USA
Setting the scene for possible protests, President Bush was attending a campaign fund-raising event in Pittsburgh, a bastion of the troubled steel industry, a day after administration officials indicated he'll lift tariffs on steel imports later this week. American goods face billions of dollars in threatened retaliatory duties by the European Union and other trade partners, after the World Trade Organization last month ruled the tariffs illegal. But US Steel Corp. chief executive Thomas Usher, a co-host of the fund-raiser, said: "To buckle under to the Europeans would be a mistake."
In a unanimous decision, the Supreme Court found 20 seconds is a sufficient wait before police break down a suspect's door in illegal-drug searches. Any longer, the justices agreed, would allow time to dispose of evidence. The high court declined, however, to say how long officers should wait in serving other types of warrants. The case involved a 1998 drug bust in Las Vegas.
Defending police actions in a case that reignited racial tensions in Cincinnati, the city's police chief said officers appeared to follow procedure in subduing a black man who died in custody Sunday. A police video shows Nathaniel Jones lunging at the six officers, who struck him with nightsticks. Preliminary tests found traces of cocaine and another drug in Jones' system, officials said. His death is under investigation by the Citizen Complaint Authority, set up after 2001 race riots touched off by the police shooting of an unarmed black man.

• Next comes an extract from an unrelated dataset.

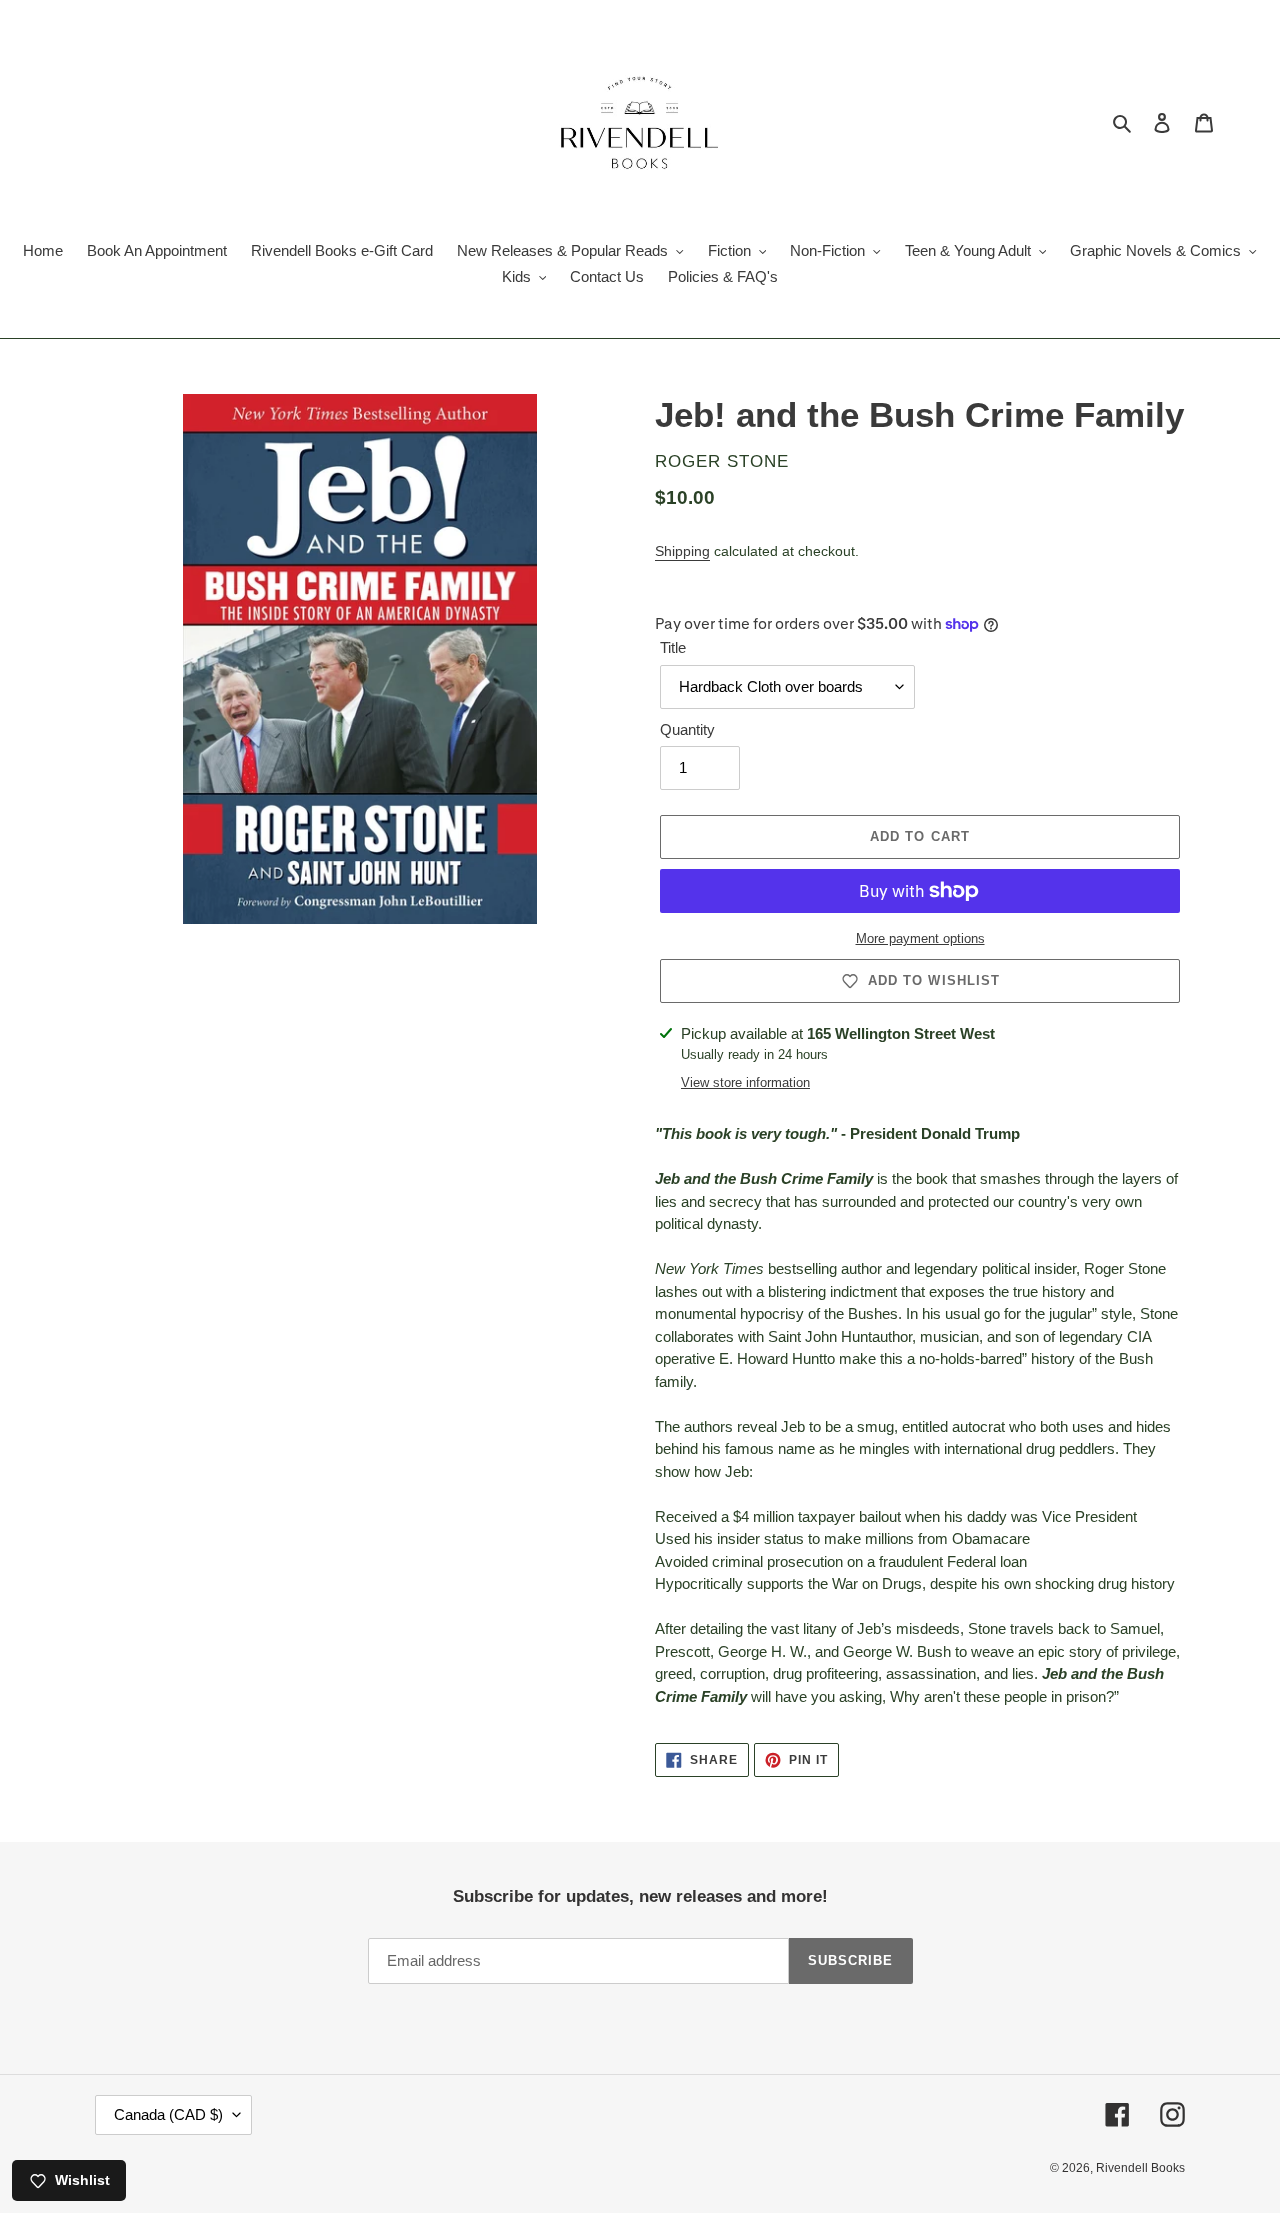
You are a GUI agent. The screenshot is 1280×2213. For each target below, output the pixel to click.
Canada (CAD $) (168, 2114)
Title (673, 647)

A leading plague researcher at the center of a bioterrorism scare was acquitted on the most serious federal charges against him, but was found guilty on 47 other counts by a jury in Lubbock, Texas, Monday. Thomas Butler of Texas Tech University was cleared of smuggling samples of plague bacteria into the US and lying to the FBI, after reporting 14 vials missing from his lab. Butler later said he may accidentally have destroyed the vials, but isn't sure. He was convicted on unrelated embezzlement and fraud charges for negotiating contracts with pharmaceutical firms while doing clinical studies for them.
In a victory for California Gov. Arnold Schwarzenegger (R), the state Assembly voted Monday to overturn a law that would have allowed illegal immigrants to obtain drivers's licenses. Schwarzenegger vowed to repeal the controversial measure during his campaign to replace former Gov. Gray Davis (D).
After weekend dog attacks that killed one woman and injured two other people, authorities in Denver are considering negligent homicide charges against the animals' owners. Neighbors said the three pit bulls were notorious menaces.